_Task prompt_
Scan the material and copy out each line where the word "will" occurs.

_Data for processing_
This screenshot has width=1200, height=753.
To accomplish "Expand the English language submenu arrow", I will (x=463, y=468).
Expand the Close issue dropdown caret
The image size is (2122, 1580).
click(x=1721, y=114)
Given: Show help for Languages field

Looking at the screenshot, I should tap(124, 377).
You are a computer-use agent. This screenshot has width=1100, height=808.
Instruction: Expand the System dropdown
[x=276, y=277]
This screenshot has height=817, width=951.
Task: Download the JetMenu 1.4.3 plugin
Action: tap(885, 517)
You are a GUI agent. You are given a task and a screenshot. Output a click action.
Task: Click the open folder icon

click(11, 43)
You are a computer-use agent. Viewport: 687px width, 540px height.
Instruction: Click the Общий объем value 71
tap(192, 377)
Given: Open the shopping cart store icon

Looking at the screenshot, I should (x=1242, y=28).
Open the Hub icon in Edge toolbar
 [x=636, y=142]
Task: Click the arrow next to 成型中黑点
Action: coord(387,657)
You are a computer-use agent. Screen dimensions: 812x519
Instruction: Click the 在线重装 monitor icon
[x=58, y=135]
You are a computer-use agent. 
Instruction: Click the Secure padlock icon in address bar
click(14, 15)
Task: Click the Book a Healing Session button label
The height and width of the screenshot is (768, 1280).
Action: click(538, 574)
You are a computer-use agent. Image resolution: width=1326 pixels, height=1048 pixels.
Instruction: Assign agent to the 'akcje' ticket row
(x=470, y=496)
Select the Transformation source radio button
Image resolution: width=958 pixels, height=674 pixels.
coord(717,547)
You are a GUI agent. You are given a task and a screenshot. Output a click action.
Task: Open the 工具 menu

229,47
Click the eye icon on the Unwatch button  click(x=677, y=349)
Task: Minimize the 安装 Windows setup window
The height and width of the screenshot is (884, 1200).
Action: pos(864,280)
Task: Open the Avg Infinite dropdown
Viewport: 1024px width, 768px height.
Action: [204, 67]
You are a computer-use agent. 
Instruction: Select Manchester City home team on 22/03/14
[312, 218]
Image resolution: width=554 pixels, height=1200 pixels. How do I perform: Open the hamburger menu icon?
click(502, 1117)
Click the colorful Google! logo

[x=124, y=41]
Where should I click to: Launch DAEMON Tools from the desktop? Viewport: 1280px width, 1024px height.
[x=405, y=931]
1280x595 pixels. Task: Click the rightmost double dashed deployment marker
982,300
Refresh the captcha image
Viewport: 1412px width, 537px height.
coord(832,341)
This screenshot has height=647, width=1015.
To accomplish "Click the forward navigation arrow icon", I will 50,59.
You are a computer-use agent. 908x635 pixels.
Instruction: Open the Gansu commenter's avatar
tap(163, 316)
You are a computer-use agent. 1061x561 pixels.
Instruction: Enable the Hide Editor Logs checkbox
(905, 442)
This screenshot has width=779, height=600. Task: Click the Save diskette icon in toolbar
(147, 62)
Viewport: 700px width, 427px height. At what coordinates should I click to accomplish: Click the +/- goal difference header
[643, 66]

_Result of this exercise_
To accomplish "Expand the English language submenu arrow", I will (x=463, y=468).
To accomplish "Click the forward navigation arrow icon", I will 50,59.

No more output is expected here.